Par l’ordonnance du 15 août 1815, « l’organisation des académies, — celle qu’avait rétablie Napoléon aux Cent Jours, — était provisoirement maintenue. » « Notre ordonnance du 17 février n’ayant pu être mise à exécution, disait le préambule, et les difficultés des temps ne permettant pas qu’il soit pourvu aux dépenses de l’instruction publique, ainsi qu’il avait été statué par notre susdite ordonnance, voulant surseoir à toute innovation importante dans le régime de l’instruction publique jusqu’au moment où des circonstances plus heureuses que nous espérons n’être pas éloignées nous permettront d’établir par une loi les bases d’un système définitif… » Ce n’était donc qu’un sursis, mais avec un sursis, c’était la vie, et tout allait dépendre de l’usage qui en serait fait. En même temps, et pour bien marquer les changemens survenus dans l’État, on amoindrissait l’institution. Plus de Grand-Maître, plus de chancelier, plus de trésorier, plus de Conseil de l’Université ; mais, à leur place, exerçant tous leurs pouvoirs, une commission de cinq membres, placée sous l’autorité du ministre de l’intérieur.

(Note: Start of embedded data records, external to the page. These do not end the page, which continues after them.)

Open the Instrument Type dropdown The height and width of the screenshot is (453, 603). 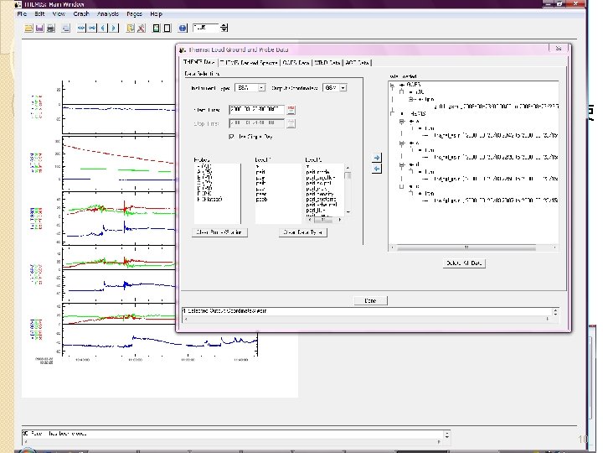(x=261, y=86)
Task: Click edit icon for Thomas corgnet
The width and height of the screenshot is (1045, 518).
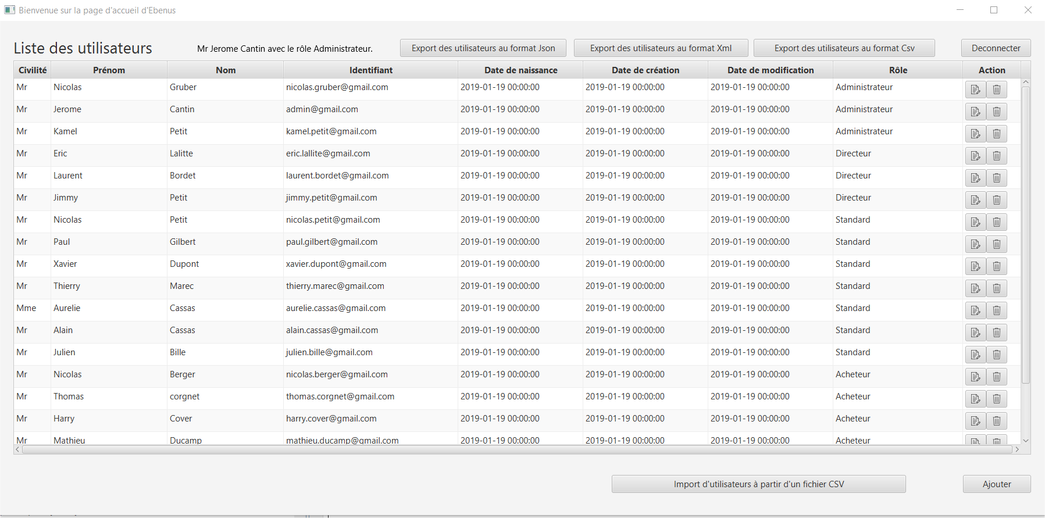Action: point(975,399)
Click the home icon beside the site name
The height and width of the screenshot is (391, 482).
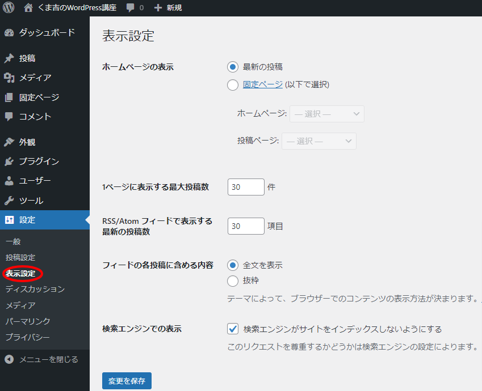(28, 8)
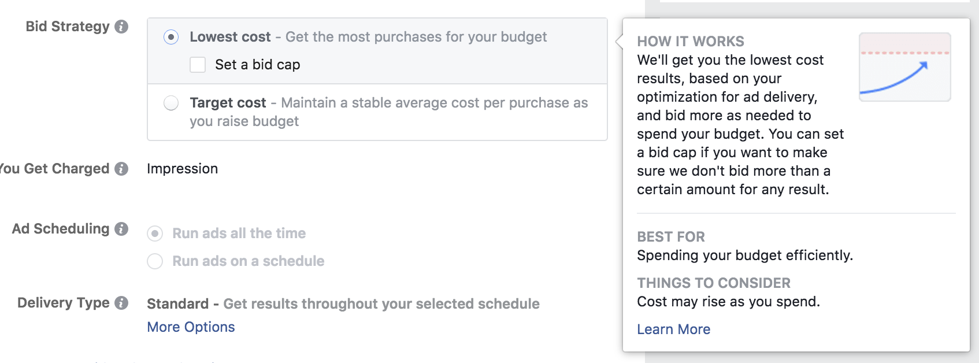Click the Bid Strategy info icon
The image size is (979, 363).
121,27
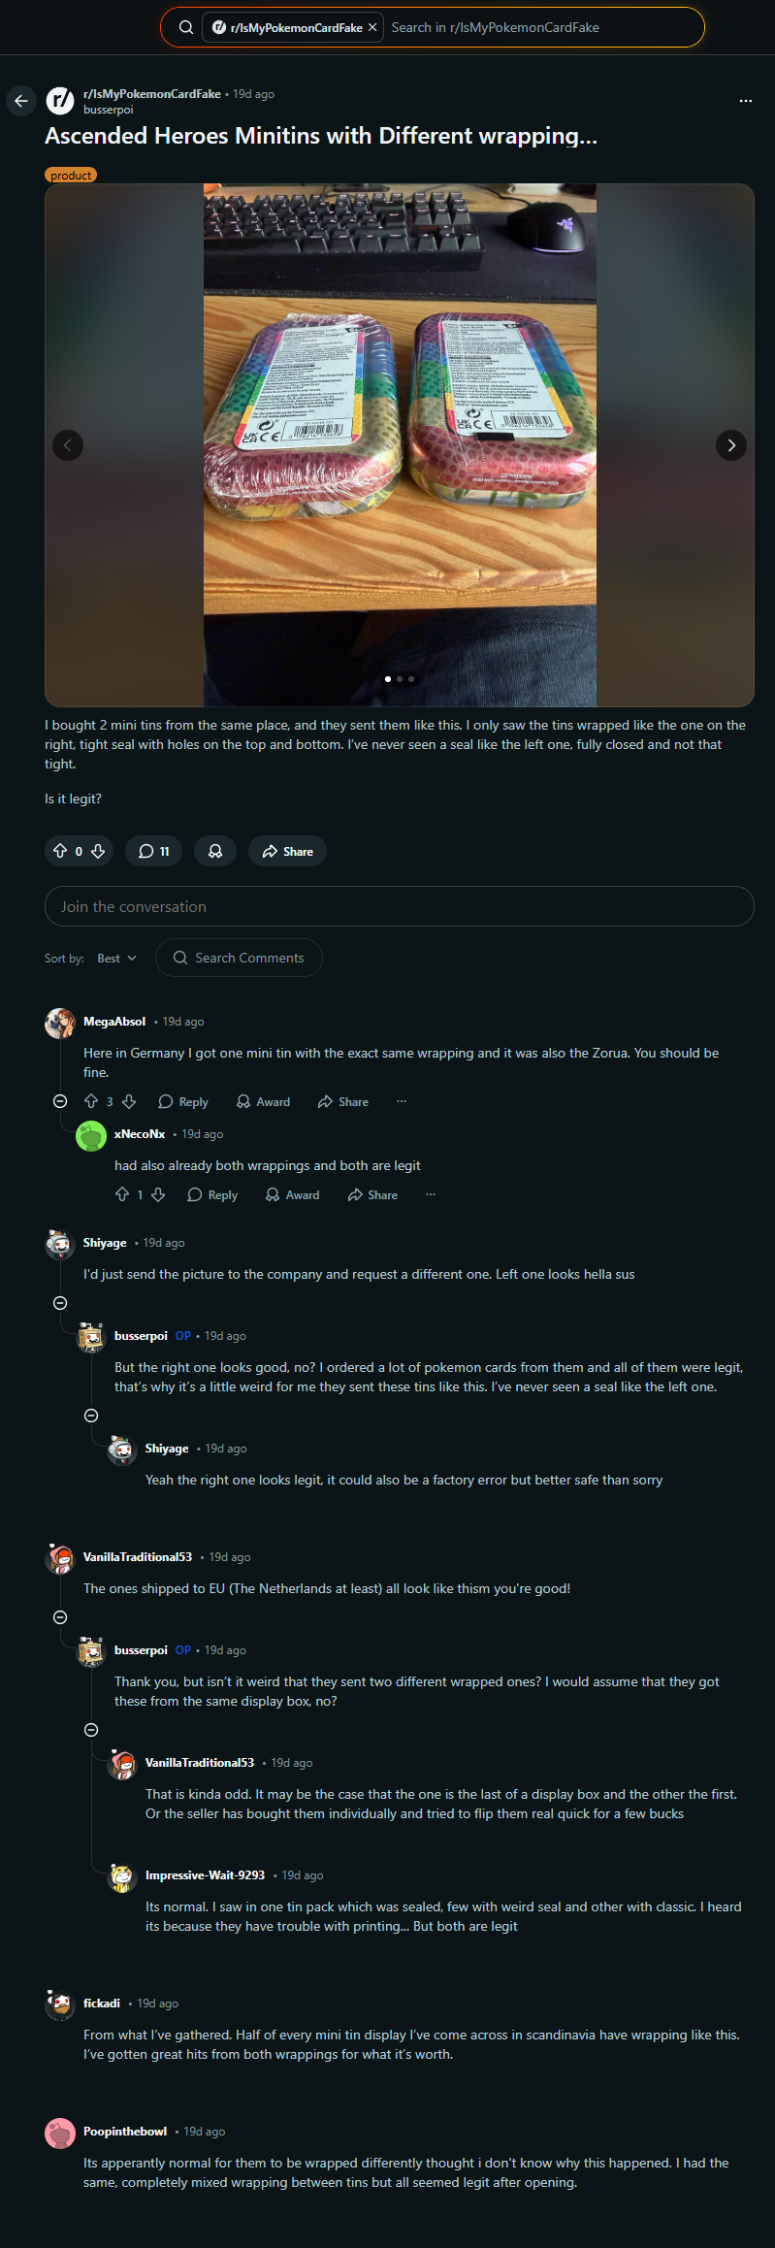This screenshot has width=775, height=2248.
Task: Downvote xNecoNx's reply
Action: coord(159,1194)
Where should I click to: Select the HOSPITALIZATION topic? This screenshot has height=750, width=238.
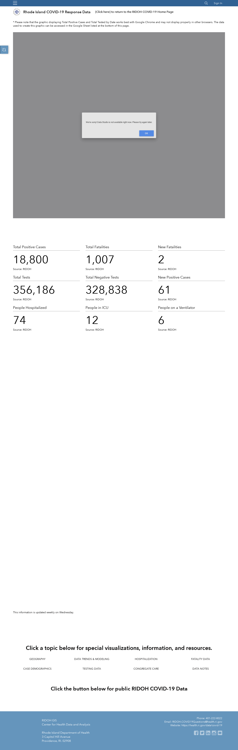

En elle-même, c’était une institution vicieuse que cette sorte de Conseil des cinq. Elle avait le tort de confondre aux mêmes mains des pouvoirs fort différens d’initiative, d’exécution, d’administration et de justice, que le statut de 1808 avait sagement répartis entre le Grand-Maître et le Conseil. Elle avait le tort plus grand encore de trop séparer le gouvernement de l’Université du gouvernement du pays ; indépendance apparente qui pouvait promptement devenir une faiblesse irrémédiable. Ainsi constituée, cette Commission de l’instruction publique ne pouvait valoir que ce que vaudraient les hommes. Elle valut beaucoup avec des hommes comme Royer-Collard et Cuvier[1]. Pendant près de cinq ans, elle exerça sur l’instruction publique une véritable dictature, et si l’Université fut sauvée, c’est parce qu’il fut établi en ces cinq années qu’elle pouvait être isolée de son auteur, et qu’en elle il n’y avait, au fond, rien d’incompatible avec la monarchie.

La tâche n’était pas aisée. Il y avait à désarmer bien des défiances, à vaincre bien des difficultés, à éviter bien des périls. Nous devons en borner ici le tableau à l’ordre de l’enseignement supérieur.

L’ordonnance du 15 août l’avait nettement avoué, une des causes du maintien provisoire de l’Université était la pénurie des

  1. Thiers, Chambre des députés, session de 1846.